Published online by Cambridge University Press: 15 April 2021
Dupeley: Novelty and pleasure are the beings I pursue – They have led me half the world over already; and for aught I know they may some time or other carry me to the Otaheite.
Sir Harry: You have pursued but their shadows – here they reign in the manners of this New Arcadia, and the smiles of the sweet Maid of the Oaks.
IN its own imagination, the modern British metropolis used exotic islands to represent both what it was not, and what it was, or might be. A throwaway reference to ‘the Otaheite’, in an exchange between man of the world Mr Dupeley and ideal Englishman Sir Harry Groveby in the Drury Lane comedy The Maid of the Oaks, interrupts patriotic pastoral with a topical joke.

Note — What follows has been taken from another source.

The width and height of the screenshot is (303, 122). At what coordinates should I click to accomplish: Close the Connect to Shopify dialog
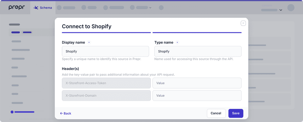pos(243,23)
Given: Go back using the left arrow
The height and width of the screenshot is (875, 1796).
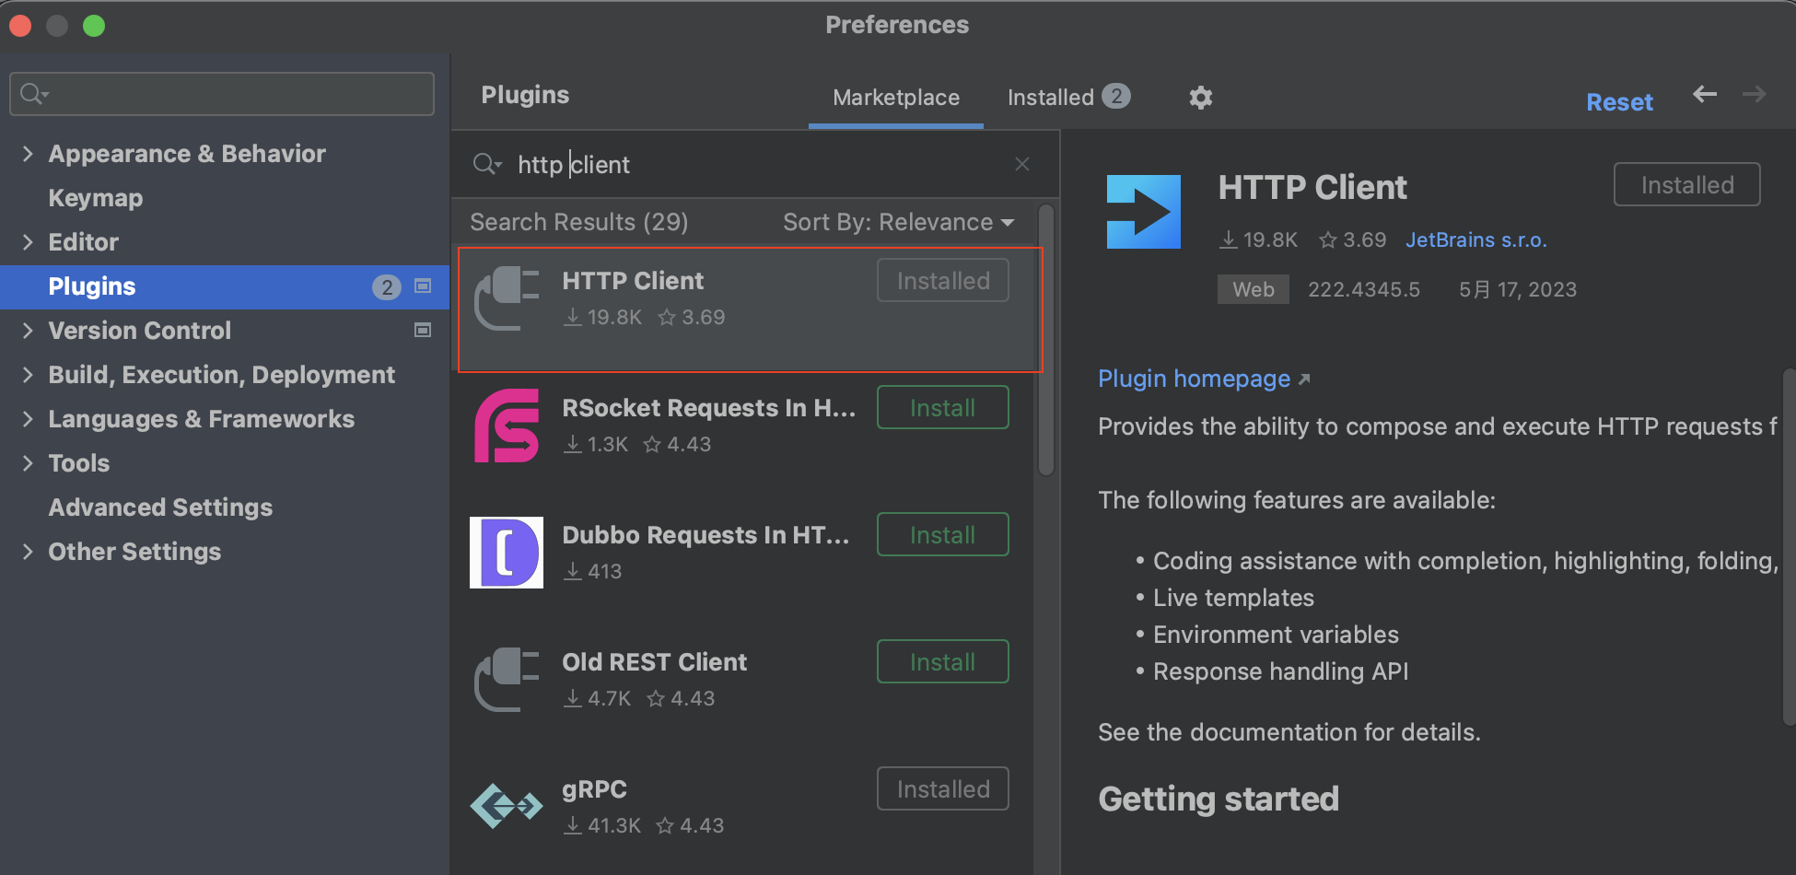Looking at the screenshot, I should 1705,94.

Tahiti (and the wider region of Oceania for which it often stood) had shimmered into the view of ordinary Londoners in the early 1770s and was still on the audience's minds when the play was first performed in 1774. While James Cook's Resolution remained in the South Seas, his expedition's second ship, the Adventure, had recently returned with stories of murder and cannibalism in New Zealand, as well as a celebrated ‘Otaheitean’ from Ra‘iatea, Mai. This had helped to regenerate what has been described as a ‘Pacific craze’ in the fashionable metropolis embodied onstage by Dupeley.

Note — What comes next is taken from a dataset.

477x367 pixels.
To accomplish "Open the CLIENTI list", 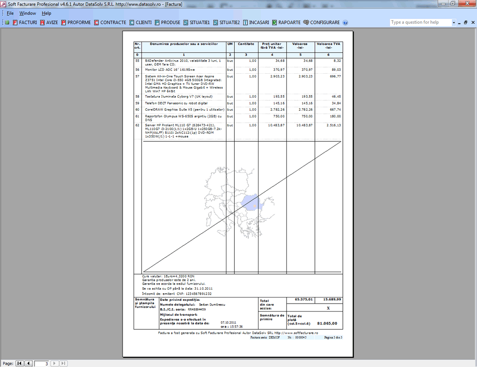I will click(140, 22).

As a self-consciously urban and urbane figure, equally cynical and gullible, the cosmopolitan Dupeley recalls the much-satirised presentation of the botanist-libertine Joseph Banks in the notorious but popular account of Cook's first voyage to Oceania that had prompted the craze in the first place. As he admits, though, Dupeley has never actually been to Otaheite, even if he has travelled ‘half the world over’, nor does he actively plan to travel there. Oceania, for the vast majority of Britons in 1774, was a place not to be visited but to be experienced vicariously through figures like Banks and Cook, or imaginatively through the theatrical and popular culture of places like the Drury Lane Theatre. Over the next fifty years, as the nature of the metropolis's contact with Oceania changed, ideas about Oceania would be in many ways transformed but would remain broadly understood as material for self-reflexion.